The real self love journey started in 2016 when I was trolled on Facebook. My online friends came for the troll until she apologised. Ever since then, I’ve gained more confidence to flaunt my face.
What was the toughest challenge you had to overcome in the journey to embracing your beauty and finding self love?
The toughest challenge was learning to ignore people who laughed at me or made snide comments [about me]. Ever since I started ignoring them, things have changed for the better.
Your campaign to become part of a Fenty Beauty campaign turned out to be a success. That was a bold move. Did you at any point fear that it wouldn’t work?
Yes, I was a bit scared when I started the campaign but I believed in the power of social media much more than I believed in my fears and it worked for me.
The campaign also opened doors to interviews and features on various media platforms. Has all the attention had any impact on your career as a model?
Well, yes I got featured in publications: interviews and photoshoots and my career as a model got more visibility than before.
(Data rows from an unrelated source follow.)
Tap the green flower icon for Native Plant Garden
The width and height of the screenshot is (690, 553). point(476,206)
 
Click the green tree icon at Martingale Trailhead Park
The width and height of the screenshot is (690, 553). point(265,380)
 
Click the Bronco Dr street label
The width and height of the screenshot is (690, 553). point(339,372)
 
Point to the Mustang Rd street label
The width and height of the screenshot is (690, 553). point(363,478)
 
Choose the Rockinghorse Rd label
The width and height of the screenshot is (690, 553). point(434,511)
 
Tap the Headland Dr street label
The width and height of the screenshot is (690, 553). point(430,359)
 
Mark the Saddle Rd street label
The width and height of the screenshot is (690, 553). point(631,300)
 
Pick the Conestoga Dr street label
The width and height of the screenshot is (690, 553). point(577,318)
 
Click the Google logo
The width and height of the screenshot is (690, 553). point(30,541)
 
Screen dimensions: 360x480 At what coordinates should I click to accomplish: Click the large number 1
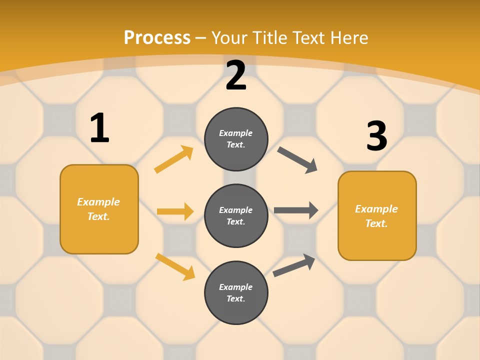(100, 128)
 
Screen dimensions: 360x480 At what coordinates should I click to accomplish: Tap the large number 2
(236, 76)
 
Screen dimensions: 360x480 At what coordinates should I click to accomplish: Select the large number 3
(377, 137)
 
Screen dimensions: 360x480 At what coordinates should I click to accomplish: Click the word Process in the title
(157, 38)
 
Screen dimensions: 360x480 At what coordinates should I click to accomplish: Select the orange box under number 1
(99, 209)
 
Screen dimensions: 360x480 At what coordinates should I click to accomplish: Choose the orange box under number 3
(377, 216)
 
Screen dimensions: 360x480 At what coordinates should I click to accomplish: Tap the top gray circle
(236, 139)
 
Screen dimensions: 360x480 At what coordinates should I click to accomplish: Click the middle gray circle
(236, 216)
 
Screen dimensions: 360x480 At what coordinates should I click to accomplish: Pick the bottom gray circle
(236, 292)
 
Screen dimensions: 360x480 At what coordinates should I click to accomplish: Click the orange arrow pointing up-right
(174, 160)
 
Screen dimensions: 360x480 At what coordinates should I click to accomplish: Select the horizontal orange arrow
(175, 212)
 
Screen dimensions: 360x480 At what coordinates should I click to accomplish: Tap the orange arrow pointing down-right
(176, 266)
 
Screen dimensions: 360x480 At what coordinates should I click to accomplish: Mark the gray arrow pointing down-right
(298, 160)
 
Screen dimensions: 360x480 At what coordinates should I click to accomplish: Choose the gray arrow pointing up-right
(294, 265)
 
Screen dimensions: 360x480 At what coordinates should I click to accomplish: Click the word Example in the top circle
(236, 133)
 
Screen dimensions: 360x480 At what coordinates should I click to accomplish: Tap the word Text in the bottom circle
(236, 298)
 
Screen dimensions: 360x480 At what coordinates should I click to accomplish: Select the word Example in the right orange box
(376, 209)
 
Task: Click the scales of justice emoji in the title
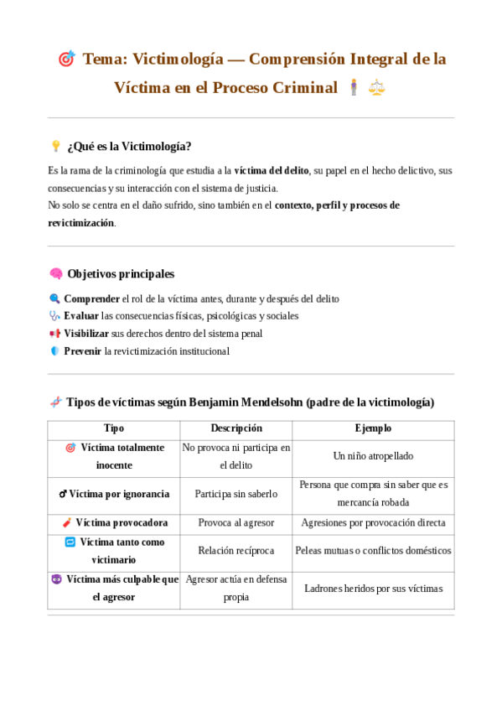pyautogui.click(x=377, y=86)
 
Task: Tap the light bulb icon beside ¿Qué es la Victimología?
pyautogui.click(x=56, y=146)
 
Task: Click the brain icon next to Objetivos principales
pyautogui.click(x=56, y=273)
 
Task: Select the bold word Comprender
pyautogui.click(x=91, y=298)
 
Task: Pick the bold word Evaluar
pyautogui.click(x=81, y=316)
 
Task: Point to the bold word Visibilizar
pyautogui.click(x=86, y=334)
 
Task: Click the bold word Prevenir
pyautogui.click(x=83, y=351)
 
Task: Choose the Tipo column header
pyautogui.click(x=113, y=428)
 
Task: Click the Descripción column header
pyautogui.click(x=236, y=428)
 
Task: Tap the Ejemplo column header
pyautogui.click(x=373, y=428)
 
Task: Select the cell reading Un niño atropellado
pyautogui.click(x=373, y=456)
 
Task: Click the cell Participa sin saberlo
pyautogui.click(x=236, y=494)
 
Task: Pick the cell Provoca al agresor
pyautogui.click(x=236, y=522)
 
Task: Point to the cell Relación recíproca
pyautogui.click(x=236, y=551)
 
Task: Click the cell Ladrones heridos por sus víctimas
pyautogui.click(x=373, y=589)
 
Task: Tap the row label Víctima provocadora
pyautogui.click(x=121, y=522)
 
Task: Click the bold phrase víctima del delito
pyautogui.click(x=272, y=170)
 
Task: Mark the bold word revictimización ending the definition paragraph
pyautogui.click(x=80, y=223)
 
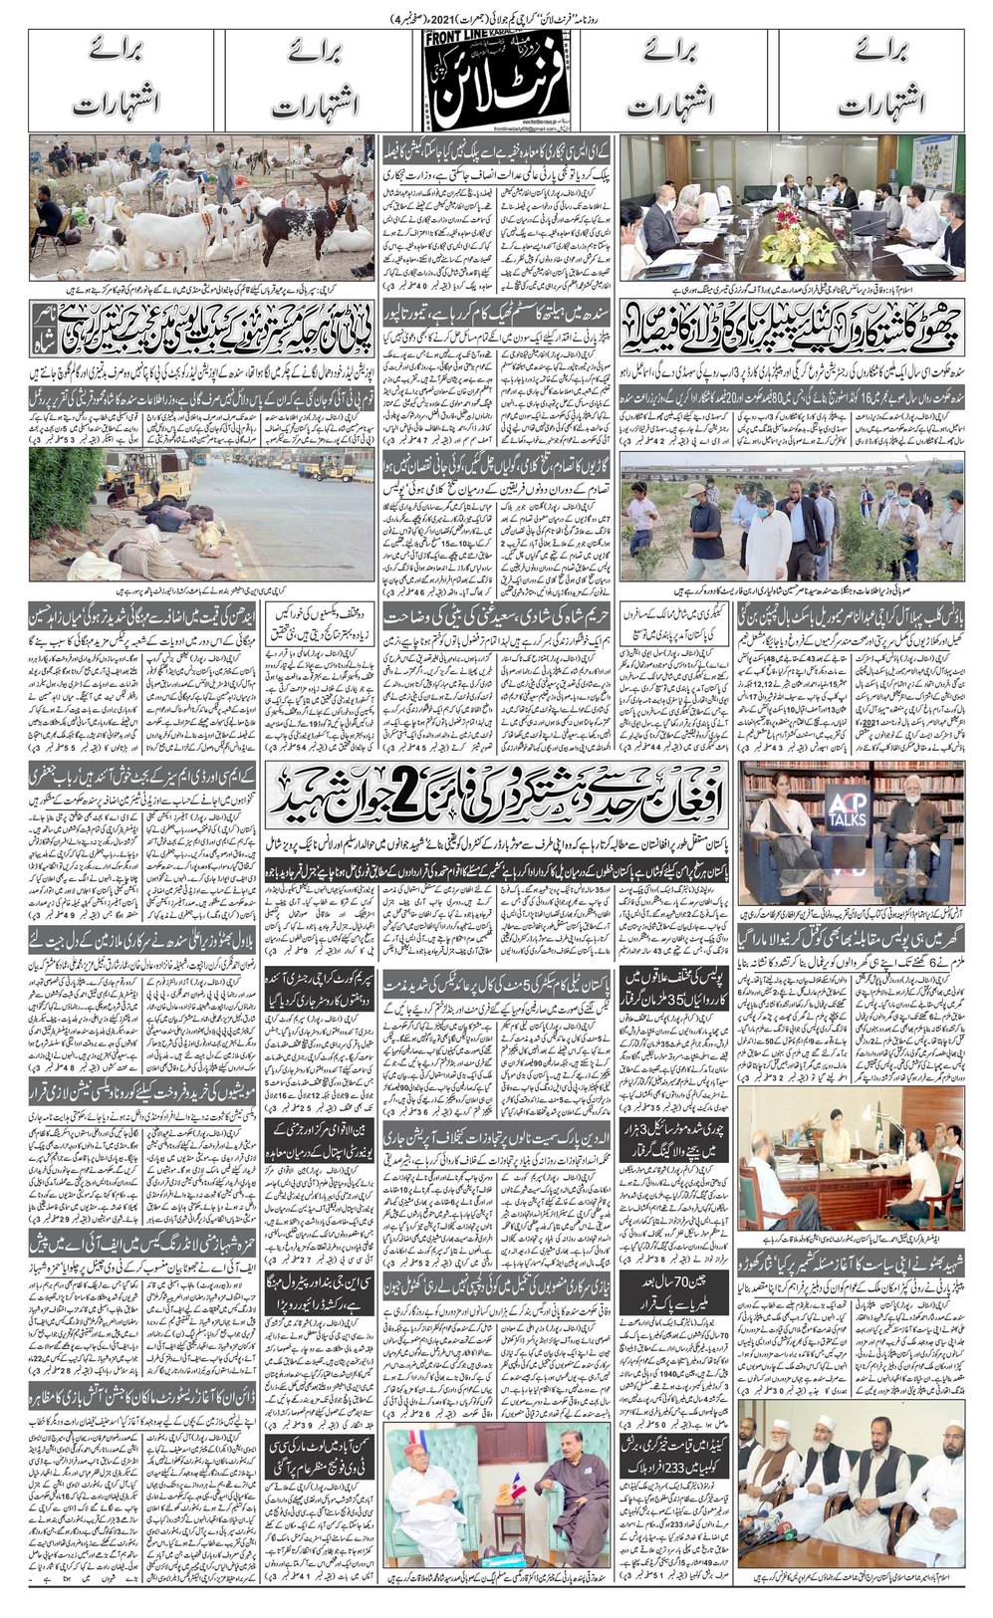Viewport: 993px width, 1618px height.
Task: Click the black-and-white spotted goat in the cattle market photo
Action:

However, I’m still waiting for the ones that will bring money to my account. (Laughs).
You also recently got featured in Davido’s “Wonder Woman”. Was that your first music video experience?
Yes! That was my debut performance and I was really happy I got an invite from Davido. I wasn’t expecting that but it made me happy that I got no discrimination due to my tribal marks.
You chose not to go to university and rather opted to learn a trade. Any plans to go back?
Yes, I would love to go to my dream school, Ecole Lesage in Paris, to learn more on my tambour beading and embroidery skills.
What would you say to other girls who are still trying to get to that point of self-love and acceptance?
Love yourself first. Take selfies, ignore the bullies and do your own thing. It worked for me and helped build my confidence and hopefully it works for you too.